Cheeseman Ecology Safaris, in California, sent us six guests whose interests ranged from beetles to botany.  Jan, from South Carolina, is an acknowledged expert on beetles, having been invited to visit Mongolia on a beetle study tour.  May, from California, who was especially taken with the bushbabies, kept Shawn and Rox busy with questions about trees.  Her husband, KM, managed to survive the baobab walking trail with his colleagues.  This group now holds the record for the longest time to walk the trail.  Most people complete it in about two hours, but David and Judy, Jane, Jan, May and KM took four hours, such was their interest in everything they saw.  They got a fleeting glimpse in daylight of Oubaas, our first collared brown hyaena, but for three nights had no luck at the hyaena baiting site.  All seasoned travellers, Jane from California, Judy and David from Texas, and Jan, had spent the previous three weeks in Madagascar on the trail of lemurs.
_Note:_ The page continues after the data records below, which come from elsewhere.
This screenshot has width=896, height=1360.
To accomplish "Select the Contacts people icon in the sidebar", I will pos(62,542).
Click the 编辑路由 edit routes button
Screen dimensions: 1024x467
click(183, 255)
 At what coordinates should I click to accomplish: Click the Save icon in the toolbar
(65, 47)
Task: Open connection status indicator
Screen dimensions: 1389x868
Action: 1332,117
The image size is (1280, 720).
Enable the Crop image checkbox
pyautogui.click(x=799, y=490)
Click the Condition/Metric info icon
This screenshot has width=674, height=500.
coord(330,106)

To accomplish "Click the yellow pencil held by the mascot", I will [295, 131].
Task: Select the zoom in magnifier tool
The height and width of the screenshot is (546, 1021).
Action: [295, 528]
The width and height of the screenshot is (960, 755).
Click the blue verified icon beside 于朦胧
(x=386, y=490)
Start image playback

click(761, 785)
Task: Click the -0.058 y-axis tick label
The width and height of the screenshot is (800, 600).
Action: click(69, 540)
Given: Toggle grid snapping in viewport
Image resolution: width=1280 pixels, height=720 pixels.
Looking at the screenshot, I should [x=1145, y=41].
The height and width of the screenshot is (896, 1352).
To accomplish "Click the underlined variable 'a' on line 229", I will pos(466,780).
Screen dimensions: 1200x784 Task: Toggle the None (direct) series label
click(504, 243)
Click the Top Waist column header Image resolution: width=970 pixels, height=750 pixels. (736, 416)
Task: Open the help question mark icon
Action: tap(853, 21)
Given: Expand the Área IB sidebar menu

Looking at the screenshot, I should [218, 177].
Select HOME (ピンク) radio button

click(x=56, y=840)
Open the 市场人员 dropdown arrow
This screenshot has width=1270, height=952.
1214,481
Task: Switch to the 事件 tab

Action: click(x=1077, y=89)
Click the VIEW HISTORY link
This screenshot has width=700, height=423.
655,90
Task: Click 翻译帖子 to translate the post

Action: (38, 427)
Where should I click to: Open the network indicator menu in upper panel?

Their knowledge and understanding of ecology, and their opinions on world affairs made for stimulating discussions around the dinner table.

 

Peter’s daughter Lynette, and her husband-to-be Geno, both from Washington State, USA, chose Makulu Makete as the location for their wedding.  It was not the first marriage for either of them, so a relaxed and unconventional wedding was the order of the day.  Guests gathered from the USA, Canada, Scotland, Pretoria and Johannesburg to be with them and their children.  The party started several days before the wedding, and ended two days afterwards.  They drank our bar dry on the first night, but we called in reinforcements and managed to keep up with them thereafter.  Theirs was the first wedding in perhaps a hundred years to be conducted under the “Nagmaal Tree”, a baobab tree which stands aloof from all the others, a couple of hundred metres from one of our main tracks.  “Nagmaal” means “communion”.  According to the local story, a century ago, when there were no churches in the area, travelling ministers of religion used to visit the area from time to time, to perform baptisms, confirmations, communion services and marriages.  The services were all carried out under this baobab tree, which came to be known by the farmers in the area as the “nagmaal tree”. 

 

The wedding party drove in open Land Rovers to the path which leads through the bush to the tree. Peter escorted the bride along the dusty path, her bridal train held up away from the thorns by her daughter Sasha, her niece Tamsin and Sasha’s life-long friend Alette.  Patsy, one of the wedding guests from San Francisco, officiated at the ceremony.  Lynette and Geno were pronounced “man and wife” under the dignified old nagmaal tree just as the red ball of the sun was setting.  Back at the lodge the celebrations started with champagne around the fire and singing of some happy songs by our maids and our chef, Lucas.  The menu included guineafowl potjie, cooked in a black, three-legged iron pot over the fire, and Lucas’s special venison pie.  There was a definite bushveld flavour to the wedding.  We hope that the tradition of weddings under the nagmaal tree will not end here.